Cinq personnes, dont quatre mineurs, sont toujours en garde à vue ce lundi 29 mars. Sans surprise, le parquet a annoncé l’ouverture d’une information judiciaire,  pour comprendre les faits et établir les responsabilités pénales des uns et des autres.

 Selon le procureur, "la rixe a concerné une quinzaine de protagonistes émanant de deux groupes". Cet affrontement pourrait "résulter d'une rivalité de quartiers (Villejean-Beauregard / La Bellangerais-Patton) sans que le motif précis du contentieux ne soit pour l'heure clairement établi".

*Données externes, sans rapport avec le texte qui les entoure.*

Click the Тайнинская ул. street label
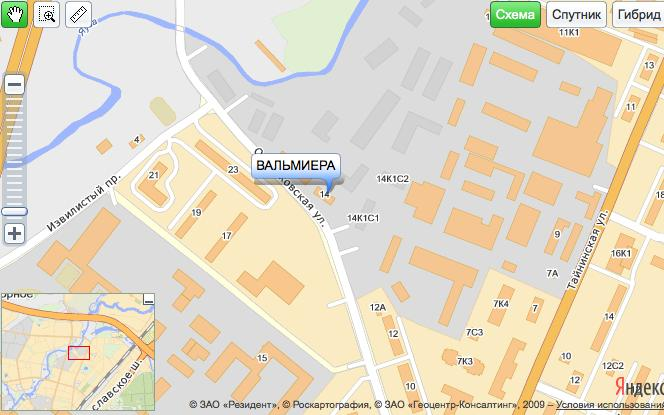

Pour rappel, les victimes avaient été blessées au cours d'une rixe place de la mairie, ce samedi vers 16 heures. Un jeune homme de 18 ans avait été blessé à la fesse et un autre de 16 ans au pied.

Les blessures ont été provoquées par une arme blanche mais aucun couteau n’a été retrouvé sur les lieux de la bagarre. La police a par contre trouvé des marteaux.

        

Cleunay, un meurtre et toujours des zones d‘ombre

Après le meurtre d’un jeune Tchétchène de 23 ans dans le quartier de Cleunay le mercredi 17 mars, deux hommes ont été incarcérés.

En plus des faits de meurtre, ils ont été mis en examen pour acquisition et détention d’armes et association de malfaiteurs en vue de commettre un crime. Ils encourent la réclusion criminelle à perpétuité.

Pour rappel, le tireur, âgé de 21 ans, avait été arrêté quelques minutes après avoir visé deux frères d’origine tchétchène en plein après-midi devant le supermarché Carrefour City dans le quartier de Cleunay au sud-ouest de Rennes. Le plus jeune des frères, Hamzat Labazanov, 24 ans est mort. Son frère Souleiman, 25 ans, a été blessé à la jambe.

Les Tchétchènes dénoncent la stigmatisation de leur société

Ce samedi 27 mars, plusieurs centaines de Tchétchènes ont manifesté à Rennes, en mémoire de la victime de ce drame, mais aussi pour dénoncer la stigmatisation de leur communauté.

"On tire sur nous deux fois : la première fois pour nous tuer, la deuxième fois pour nous salir", a dénoncé à Magomed, 30 ans, voisin d'Hamzat Labazanov, le jeune homme tué lors du drame.

Le jour des faits, le procureur de Rennes Philippe Astruc a évoqué un "possible règlement de comptes sur fond de trafic de stupéfiants".